Here’s a curious story: the United States State Department has cited the federal government’s lawsuit against the Arizona immigration law in a “required report” to the United Nations Human Rights Council as one of the 100 steps the federal government has taken to uphold human and civil rights in the United States. Arizona’s governor, Jan Brewer, has reacted to this news with studied outrage.
There are lots of weird facets to this news item. For example, why is the United States “required” to file a report about its internal affairs with the United Nations Human Rights Council? (If we didn’t file the report, would the Council “flunk” us?) Why should we be reporting to a Council that includes such noted freedom-loving countries as Cuba, Libya, China, and Saudi Arabia (among other countries where citizens enjoy fewer freedoms than are found in the U.S.A.)? Moreover, do we really think that bringing a lawsuit that sought to enjoin the Arizona law before its enforcement was even attempted by police officers was really an important step in upholding human and civil rights?

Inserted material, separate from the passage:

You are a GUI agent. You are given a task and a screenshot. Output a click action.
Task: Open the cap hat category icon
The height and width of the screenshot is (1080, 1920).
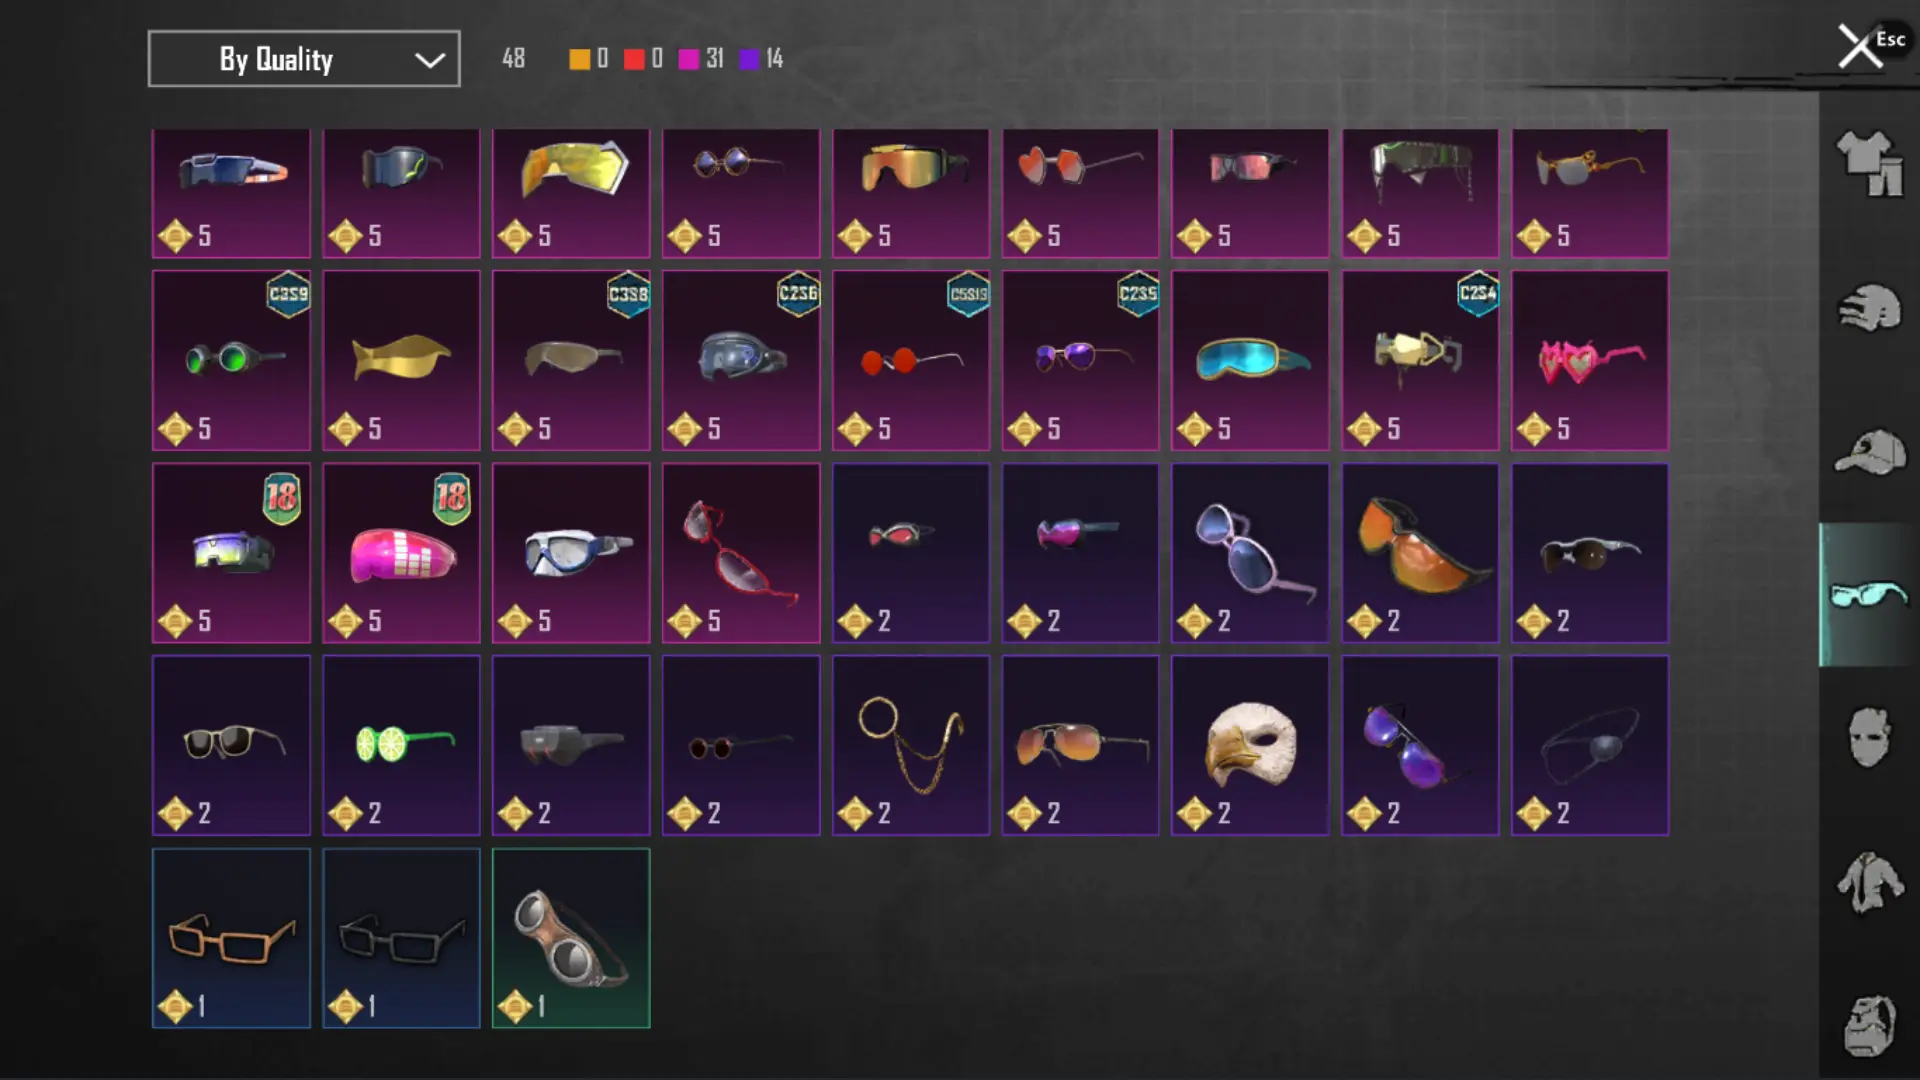1869,452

The clear impression is that the State Department is pandering to an international community that is desperate to conclude that the United States is filled with angry xenophobes whose hate-filled bigotry is only barely being held in check through legal steps taken by our federal government. The reaction of the Arizona Governor reported in the story linked above seems overdone, but it does rankle to think that our own national government is suggesting that one of our states needs to be restrained from violating human rights — and then is broadcasting that suggestion to repressive governments who don’t afford their citizens even the most basic freedoms provided by our Bill of Rights.